1/ This week the wealth manager Barry Ritholtz had a column on the 2008-09 Great Recession or Global Financial Crisis. In it Ritholtz considered the possibility of counterfactuals - alternative pasts and branching causal pathways - about what might have happened in 2008. What if insurer AIG and the major investment banks had been allowed to fail? What would the last 10 years have been like?
2/ In today’s pandemic world counterfactual thinking has become popular as a methodology to understand and respond to the increased volatility that we all currently face. Perhaps the best timed from a career and popular culture perspective is Lawrence Wright’s new pandemic thriller The End of October (New York: Penguin Random House, 2020) which foresaw the Trump Administration’s bungled response to COVID-19.
3/ Counterfactual thinking is a causal research methodology that I’ve skirted around for almost two decades. In 2002, I was in the Strategic Foresight program at Australia’s Swinburne University. I wrote a well received postgraduate essay that combined Niall Ferguson’s work on counterfactuals, Sohail Inayatullah’s work on macrohistory - the deep patterns of history and moral consciousness, and Sid Meier’s Civilisation game series which provided a tool to run counterfactual and macrohistorical simulations.
4/ In 2010 whilst preparing for my PhD studies at Australia’s Monash University, I discovered political scientist Richard Ned Lebow’s counterfactuals work. In 2011, I used Lebow’s ‘minimal rewrite’ technique to consider the adjacent possibilities that could have occurred during Al Qaeda’s terrorist attacks on 11th September 2001 and the subsequent George W. Bush Administration’s grand strategy of the Global War on Terror. A much broader range of plausible ‘possibility spaces’ opened up.
5/ In 2014, I got to meet Lebow at the International Studies Association’s annual convention in Toronto, Canada, and to see him present on his counterfactuals approach and contrast it with Bruce Bueno de Mesquita’s preference for game theory.
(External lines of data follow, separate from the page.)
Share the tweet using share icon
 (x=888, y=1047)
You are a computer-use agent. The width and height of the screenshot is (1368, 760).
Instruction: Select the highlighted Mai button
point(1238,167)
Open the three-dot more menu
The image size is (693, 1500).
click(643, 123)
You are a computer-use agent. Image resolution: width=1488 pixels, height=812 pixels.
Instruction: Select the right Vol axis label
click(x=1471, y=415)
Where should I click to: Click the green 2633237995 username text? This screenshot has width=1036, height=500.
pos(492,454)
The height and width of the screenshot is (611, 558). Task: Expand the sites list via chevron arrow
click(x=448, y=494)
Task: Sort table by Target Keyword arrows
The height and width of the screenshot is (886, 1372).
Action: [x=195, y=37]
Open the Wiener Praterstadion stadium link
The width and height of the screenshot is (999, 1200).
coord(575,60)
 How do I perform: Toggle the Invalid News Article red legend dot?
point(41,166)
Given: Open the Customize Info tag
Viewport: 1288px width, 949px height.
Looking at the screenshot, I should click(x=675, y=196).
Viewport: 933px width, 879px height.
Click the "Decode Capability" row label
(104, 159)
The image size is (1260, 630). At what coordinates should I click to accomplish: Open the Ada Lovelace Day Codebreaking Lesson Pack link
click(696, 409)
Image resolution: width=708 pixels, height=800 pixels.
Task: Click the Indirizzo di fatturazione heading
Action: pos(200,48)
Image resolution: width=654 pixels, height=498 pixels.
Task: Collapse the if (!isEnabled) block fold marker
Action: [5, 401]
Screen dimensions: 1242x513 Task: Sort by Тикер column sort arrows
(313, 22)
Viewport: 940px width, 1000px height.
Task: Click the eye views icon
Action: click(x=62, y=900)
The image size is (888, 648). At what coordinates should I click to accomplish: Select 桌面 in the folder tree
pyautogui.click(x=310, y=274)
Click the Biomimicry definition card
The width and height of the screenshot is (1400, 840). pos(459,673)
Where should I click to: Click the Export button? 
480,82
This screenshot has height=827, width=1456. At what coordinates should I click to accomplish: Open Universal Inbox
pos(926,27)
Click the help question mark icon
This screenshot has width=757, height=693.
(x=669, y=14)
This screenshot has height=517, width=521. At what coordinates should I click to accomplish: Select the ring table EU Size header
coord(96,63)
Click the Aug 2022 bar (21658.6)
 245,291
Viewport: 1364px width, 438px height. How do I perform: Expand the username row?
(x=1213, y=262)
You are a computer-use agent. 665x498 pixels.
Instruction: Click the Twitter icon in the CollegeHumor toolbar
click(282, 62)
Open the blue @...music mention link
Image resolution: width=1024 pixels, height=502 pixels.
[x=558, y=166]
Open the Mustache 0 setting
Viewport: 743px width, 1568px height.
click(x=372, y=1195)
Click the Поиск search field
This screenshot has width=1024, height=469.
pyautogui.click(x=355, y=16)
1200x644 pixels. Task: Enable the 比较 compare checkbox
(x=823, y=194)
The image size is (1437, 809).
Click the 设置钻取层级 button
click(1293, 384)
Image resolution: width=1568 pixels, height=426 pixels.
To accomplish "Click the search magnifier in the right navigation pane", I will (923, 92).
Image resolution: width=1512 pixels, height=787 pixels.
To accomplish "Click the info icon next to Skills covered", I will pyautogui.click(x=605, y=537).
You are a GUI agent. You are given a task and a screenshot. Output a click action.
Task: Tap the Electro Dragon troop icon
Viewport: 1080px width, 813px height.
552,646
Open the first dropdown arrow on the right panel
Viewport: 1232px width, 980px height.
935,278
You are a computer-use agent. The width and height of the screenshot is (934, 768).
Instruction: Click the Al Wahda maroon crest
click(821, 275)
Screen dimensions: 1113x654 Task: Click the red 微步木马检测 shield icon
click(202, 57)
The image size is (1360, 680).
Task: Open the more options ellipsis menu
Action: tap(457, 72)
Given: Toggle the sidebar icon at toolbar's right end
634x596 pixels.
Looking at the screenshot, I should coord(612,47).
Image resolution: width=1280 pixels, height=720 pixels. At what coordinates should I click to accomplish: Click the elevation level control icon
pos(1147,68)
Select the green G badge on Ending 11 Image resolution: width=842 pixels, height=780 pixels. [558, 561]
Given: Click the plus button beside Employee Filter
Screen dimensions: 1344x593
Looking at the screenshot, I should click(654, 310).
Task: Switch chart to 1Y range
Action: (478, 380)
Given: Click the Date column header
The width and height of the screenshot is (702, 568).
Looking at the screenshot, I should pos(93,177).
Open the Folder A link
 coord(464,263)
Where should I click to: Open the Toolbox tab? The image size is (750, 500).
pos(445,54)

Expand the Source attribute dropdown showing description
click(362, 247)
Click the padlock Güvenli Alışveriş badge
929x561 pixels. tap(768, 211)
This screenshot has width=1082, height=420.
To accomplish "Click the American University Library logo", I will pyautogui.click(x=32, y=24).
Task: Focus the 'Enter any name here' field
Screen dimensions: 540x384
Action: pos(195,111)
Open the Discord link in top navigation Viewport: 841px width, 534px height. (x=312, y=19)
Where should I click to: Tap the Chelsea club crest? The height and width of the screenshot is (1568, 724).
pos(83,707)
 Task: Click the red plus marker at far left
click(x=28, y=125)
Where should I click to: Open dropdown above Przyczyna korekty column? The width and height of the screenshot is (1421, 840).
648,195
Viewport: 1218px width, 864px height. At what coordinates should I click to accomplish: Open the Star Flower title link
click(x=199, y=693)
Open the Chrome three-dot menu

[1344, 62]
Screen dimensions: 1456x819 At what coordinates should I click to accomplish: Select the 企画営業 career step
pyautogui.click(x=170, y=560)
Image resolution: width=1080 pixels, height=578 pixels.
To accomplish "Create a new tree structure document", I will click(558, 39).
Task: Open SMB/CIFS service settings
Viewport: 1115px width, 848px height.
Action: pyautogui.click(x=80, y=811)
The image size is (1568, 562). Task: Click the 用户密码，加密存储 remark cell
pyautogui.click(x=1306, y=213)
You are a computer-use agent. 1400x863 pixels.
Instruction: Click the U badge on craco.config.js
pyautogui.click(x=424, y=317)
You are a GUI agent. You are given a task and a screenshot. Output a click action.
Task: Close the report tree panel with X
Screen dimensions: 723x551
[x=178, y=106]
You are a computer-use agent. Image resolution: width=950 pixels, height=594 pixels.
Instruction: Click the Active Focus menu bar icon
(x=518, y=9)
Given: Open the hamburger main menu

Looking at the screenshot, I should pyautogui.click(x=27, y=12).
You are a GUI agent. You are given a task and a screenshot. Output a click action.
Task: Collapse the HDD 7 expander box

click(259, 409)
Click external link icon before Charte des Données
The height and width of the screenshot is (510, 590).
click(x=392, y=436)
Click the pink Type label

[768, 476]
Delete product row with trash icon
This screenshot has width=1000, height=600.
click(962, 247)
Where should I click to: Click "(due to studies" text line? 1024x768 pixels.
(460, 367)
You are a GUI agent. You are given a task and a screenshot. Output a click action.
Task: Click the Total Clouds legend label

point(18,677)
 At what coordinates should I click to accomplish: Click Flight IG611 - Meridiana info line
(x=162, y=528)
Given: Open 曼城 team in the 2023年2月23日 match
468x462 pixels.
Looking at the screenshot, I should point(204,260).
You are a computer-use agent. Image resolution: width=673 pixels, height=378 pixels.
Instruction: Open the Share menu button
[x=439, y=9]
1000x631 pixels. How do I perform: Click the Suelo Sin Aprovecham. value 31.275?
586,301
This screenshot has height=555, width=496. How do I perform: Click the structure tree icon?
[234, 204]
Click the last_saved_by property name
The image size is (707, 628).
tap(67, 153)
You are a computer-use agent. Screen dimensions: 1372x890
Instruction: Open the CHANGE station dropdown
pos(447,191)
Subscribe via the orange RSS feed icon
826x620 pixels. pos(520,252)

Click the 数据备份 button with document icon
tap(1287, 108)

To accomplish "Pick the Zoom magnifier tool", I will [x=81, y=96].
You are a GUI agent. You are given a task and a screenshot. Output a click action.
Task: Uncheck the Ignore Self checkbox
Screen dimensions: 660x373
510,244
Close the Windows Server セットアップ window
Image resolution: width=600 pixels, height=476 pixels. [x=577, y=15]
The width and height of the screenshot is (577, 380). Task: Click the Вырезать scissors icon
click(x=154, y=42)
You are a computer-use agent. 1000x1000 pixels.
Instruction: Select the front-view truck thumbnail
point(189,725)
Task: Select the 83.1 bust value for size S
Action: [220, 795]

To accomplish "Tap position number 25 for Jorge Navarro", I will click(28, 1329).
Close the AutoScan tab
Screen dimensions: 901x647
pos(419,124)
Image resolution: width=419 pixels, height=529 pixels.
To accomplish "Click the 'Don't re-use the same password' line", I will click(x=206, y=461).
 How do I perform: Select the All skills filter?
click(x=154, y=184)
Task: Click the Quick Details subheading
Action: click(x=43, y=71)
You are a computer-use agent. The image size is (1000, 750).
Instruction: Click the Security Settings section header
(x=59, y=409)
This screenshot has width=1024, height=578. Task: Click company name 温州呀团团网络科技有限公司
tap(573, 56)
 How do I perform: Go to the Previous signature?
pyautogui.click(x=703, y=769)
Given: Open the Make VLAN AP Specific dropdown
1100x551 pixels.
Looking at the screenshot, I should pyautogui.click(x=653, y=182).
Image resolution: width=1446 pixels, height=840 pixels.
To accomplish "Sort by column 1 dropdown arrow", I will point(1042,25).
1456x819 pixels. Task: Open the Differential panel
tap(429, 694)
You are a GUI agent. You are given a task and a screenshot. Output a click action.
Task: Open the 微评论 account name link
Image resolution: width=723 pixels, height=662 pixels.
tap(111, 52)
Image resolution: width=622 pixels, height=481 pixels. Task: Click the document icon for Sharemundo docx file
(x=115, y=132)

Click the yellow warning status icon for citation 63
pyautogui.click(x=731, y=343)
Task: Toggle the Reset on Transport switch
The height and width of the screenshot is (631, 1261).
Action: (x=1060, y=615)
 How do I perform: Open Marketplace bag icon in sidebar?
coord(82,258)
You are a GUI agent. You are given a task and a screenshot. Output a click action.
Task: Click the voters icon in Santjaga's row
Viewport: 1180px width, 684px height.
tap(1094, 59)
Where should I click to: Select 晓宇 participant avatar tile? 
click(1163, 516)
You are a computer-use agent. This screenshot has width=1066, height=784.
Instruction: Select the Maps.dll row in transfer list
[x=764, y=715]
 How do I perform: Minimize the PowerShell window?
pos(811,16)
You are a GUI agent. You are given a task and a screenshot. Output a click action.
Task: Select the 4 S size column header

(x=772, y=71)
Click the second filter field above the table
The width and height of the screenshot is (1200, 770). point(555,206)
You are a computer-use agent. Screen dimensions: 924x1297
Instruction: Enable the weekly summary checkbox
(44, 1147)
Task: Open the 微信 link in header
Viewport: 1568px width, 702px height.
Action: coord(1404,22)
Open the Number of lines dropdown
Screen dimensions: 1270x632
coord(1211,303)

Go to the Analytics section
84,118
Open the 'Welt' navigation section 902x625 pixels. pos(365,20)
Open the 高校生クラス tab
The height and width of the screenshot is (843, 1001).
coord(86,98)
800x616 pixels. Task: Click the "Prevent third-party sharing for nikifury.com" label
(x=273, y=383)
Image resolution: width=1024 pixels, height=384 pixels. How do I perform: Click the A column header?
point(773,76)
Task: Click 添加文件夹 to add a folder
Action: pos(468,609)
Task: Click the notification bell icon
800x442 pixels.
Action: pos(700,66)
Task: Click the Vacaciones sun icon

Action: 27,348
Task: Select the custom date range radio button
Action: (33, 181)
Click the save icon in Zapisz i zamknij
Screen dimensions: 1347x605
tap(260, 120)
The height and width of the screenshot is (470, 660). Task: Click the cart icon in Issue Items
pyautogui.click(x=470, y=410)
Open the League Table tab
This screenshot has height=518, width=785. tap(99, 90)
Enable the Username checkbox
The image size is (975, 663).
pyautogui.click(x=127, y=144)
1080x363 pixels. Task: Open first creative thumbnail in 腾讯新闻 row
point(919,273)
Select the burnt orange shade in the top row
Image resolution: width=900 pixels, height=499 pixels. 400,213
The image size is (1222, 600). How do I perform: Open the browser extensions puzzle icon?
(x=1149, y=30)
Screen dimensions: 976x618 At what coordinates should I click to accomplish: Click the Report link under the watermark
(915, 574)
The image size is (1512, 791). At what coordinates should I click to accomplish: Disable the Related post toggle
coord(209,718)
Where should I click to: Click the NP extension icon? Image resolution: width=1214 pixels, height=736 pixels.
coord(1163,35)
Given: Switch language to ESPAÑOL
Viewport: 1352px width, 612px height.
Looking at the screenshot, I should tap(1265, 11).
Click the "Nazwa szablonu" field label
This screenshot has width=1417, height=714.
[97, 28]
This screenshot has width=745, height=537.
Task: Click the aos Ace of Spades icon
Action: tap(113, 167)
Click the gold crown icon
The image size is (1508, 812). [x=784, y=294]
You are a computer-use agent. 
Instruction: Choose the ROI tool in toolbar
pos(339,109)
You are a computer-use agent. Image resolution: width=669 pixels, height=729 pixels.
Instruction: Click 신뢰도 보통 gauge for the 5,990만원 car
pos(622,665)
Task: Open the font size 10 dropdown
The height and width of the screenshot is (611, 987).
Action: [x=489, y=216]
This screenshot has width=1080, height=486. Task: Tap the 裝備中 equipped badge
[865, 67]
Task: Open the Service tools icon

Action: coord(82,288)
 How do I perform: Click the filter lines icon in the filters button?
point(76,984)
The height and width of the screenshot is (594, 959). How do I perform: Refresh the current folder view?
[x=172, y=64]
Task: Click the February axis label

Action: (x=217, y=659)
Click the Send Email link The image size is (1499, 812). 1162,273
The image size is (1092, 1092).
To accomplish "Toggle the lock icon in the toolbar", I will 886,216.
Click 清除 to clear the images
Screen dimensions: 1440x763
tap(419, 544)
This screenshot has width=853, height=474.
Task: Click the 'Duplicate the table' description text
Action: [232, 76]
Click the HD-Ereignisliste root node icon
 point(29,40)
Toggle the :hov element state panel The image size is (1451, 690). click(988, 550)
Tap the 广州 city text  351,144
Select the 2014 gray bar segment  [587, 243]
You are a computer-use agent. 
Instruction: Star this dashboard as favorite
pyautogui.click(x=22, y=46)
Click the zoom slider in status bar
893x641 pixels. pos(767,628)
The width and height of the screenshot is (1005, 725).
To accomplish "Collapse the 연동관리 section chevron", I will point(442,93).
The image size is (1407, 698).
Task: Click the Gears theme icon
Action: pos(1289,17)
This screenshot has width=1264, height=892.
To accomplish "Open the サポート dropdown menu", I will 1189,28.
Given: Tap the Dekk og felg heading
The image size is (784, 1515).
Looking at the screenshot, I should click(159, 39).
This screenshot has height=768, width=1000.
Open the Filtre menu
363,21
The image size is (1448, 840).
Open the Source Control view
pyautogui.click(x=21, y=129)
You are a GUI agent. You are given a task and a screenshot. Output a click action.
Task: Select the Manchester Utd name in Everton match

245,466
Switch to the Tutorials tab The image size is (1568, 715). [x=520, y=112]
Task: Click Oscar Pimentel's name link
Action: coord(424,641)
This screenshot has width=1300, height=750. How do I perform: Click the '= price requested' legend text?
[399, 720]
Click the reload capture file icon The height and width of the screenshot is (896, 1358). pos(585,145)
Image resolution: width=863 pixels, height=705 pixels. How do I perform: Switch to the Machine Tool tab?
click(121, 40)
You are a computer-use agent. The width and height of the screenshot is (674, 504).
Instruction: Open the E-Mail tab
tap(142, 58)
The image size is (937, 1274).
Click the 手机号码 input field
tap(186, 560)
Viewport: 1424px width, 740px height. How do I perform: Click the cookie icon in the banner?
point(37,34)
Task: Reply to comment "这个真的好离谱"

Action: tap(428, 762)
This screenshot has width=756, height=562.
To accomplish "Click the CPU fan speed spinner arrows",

I sent Lebow a copy of my 2011 journal article. To be able to do this and to engage with an influential scholar is why it is important for postgraduate students to go to academic conferences.
6/ In 2019, Associate Professor Pete Lentini and I did some serious editing of my PhD project. I dropped two chapters and added two new ones. My new chapter 5 considered some of the counterfactual possibilities around Aum Shinrikyo’s sarin gas attack on the Tokyo subway that occurred on 20th March 1995. The sarin gas attack killed 13 people and injured several thousand others.
7/ In the PhD chapter I distinguished between three different classes of counterfactuals: (i) Lebow’s ‘minimal rewrite’; (ii) apocalyptic versions that led to significant outcomes such as ‘mass casualty’ terrorist attacks; and (iii) ‘maximal rewrite’ versions - such as Asahara’s micro political party winning its 1990 election campaign for the Japanese Diet (parliament) and then Asahara getting assassinated. The chapter was well received by several of my PhD examiners.
8/ Counterfactuals are a powerful thought tool to consider the pathways which led to where you are now. They are easily understandable as the ‘sliding doors moment’ in the 1998 Gwyneth Paltrow romantic comedy film Sliding Doors. In the hands of Lebow and other social scientists they can be a powerful tool to identify and open up ‘possibility spaces’ for discussion and exploration. That just may be the kind of thinking that a post-COVID 19 world needs.